Canadá se ha encontrado con una historia que parece sacada de un vídeo raro de Internet, de esos que uno mira dos veces porque no termina de creérselos. Una isla flotante cubierta de árboles apareció de golpe en mitad del embalse Williston, en la Columbia Británica, y al principio muchos pensaron que se trataba de un montaje generado con inteligencia artificial. Las imágenes de satélite dijeron otra cosa. Era real, y encima estaba a punto de hacer algo todavía más extraño: desaparecer y reaparecer decenas de kilómetros más allá.

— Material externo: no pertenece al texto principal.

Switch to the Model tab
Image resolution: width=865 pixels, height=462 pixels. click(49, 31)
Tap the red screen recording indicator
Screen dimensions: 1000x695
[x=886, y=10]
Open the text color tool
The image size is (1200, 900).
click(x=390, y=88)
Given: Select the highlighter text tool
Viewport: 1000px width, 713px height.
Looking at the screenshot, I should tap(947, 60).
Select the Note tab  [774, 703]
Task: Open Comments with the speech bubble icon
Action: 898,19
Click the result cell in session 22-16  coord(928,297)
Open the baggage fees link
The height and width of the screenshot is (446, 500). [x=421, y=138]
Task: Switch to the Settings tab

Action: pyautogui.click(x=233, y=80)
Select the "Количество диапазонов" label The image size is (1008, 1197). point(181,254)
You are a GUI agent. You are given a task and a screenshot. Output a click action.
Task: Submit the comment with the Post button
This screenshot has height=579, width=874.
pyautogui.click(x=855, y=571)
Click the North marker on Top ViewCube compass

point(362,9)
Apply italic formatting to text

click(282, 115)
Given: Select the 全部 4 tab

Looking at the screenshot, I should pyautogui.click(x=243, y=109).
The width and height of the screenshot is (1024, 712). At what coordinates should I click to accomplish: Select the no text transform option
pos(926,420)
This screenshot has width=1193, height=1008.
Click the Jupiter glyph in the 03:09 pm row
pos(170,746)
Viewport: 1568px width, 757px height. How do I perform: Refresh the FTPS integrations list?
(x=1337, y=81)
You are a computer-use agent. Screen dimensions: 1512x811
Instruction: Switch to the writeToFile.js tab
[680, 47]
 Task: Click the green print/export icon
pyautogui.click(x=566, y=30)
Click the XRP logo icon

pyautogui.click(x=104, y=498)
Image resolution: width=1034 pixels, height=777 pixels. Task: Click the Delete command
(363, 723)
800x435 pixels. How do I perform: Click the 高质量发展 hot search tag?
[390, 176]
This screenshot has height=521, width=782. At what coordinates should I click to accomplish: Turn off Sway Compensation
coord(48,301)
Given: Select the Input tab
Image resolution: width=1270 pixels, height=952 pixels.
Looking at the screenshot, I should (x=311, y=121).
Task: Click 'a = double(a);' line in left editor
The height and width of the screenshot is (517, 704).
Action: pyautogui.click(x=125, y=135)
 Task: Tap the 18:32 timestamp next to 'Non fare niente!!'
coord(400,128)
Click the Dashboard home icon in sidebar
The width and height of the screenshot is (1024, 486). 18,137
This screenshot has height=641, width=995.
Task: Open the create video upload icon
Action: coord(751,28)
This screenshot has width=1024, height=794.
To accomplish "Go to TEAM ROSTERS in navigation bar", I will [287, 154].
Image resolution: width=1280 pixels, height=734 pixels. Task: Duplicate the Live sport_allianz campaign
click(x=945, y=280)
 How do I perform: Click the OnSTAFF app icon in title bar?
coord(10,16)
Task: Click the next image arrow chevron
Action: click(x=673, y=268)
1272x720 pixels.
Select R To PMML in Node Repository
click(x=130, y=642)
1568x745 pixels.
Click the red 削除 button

Una isla que no figuraba en ningún mapa
Williston es el mayor embalse de la Columbia Británica y el séptimo del mundo por volumen, una enorme masa de agua artificial que llega a los 1.773 kilómetros cuadrados cuando está lleno. Sus islas están perfectamente cartografiadas, así que este verano los navegantes se llevaron una buena sorpresa al toparse con una nueva superficie verde flotando cerca de Finlay Bay. Algo que sencillamente no tenía por qué estar ahí.
Las primeras fotografías llegaron el 13 di agosto. El portavoz de BC Hydro, Bob Gammer, admitió que al comienzo dudaron de que fuera auténtica. Con la moda de la IA, una isla desconocida aparecida de la nada parecía demasiado perfecta. Los técnicos tiraron entonces de imágenes de satélite del 21 di luglio y ahí estaba: una masa de unos 140 metros de largo por 70 de ancho, cerca de 9.800 metros cuadrados de vegetación ya establecida, con árboles y plantas creciendo encima. No un puñado de troncos a la deriva, sino algo que parecía tierra firme de verdad.
Desapareció y reapareció 30 kilómetros más lejos
Cuando quisieron localizarla de nuevo, ya no estaba en su sitio. Podía haberse hundido, roto, quedado escondida contra alguna orilla o seguir navegando por el embalse. El giro llegó combinando nuevas imágenes de satélite, observaciones desde pequeñas aeronaves y testimonios de navegantes. La isla flotante apareció apoyada contra la costa del brazo Ospika, unos 30 kilómetros al noroeste del punto original. En apenas 15 días aquella hectárea de bosque había cruzado parte del embalse casi intacta.
Sobre el origen no hay certeza total, aunque circula una explicación bastante convincente. Durante años, troncos y restos de madera pudieron acumularse en alguna zona resguardada de la costa y empezar a descomponerse. Sobre esa base fueron creciendo raíces, plantas y árboles hasta entrelazarse y formar una estructura vegetal capaz de sostenerse unida. Este verano el nivel de Williston alcanzó cotas que no se veían desde hacía unos 14 años, y el agua pudo levantar la masa, despegarla de la orilla y dejar que el viento y las corrientes hicieran el resto.
Las islas flotantes naturales existen y se forman de varias maneras. Uno de los casos más conocidos está en el lago Chippewa, en Wisconsin, donde el llamado Forty Acre Bog es una masa de turba y vegetación que se desplaza por el agua. Los vecinos han llegado a empujarla con sus barcos cuando amenaza con bloquear un puente.
Ahora la isla descansa contra la orilla y no supone un riesgo para la presa W.A.C. Bennett, pero las autoridades han pedido de forma expresa que nadie intente desembarcar en ella. Debajo de la vegetación hay troncos, raíces y madera en descomposición, así que la superficie puede ser inestable y romperse bajo el peso de una persona. Se permite acercarse en barco o fotografiarla con drones, aunque se recomienda mantenerse fuera. El enigma de dónde terminó ya está resuelto. Falta el más curioso de todos: cómo una hectárea de restos vegetales llegó a ensamblarse hasta convertirse en un pequeño bosque capaz de desprenderse de Canadá y navegar por su cuenta durante 30 kilómetros.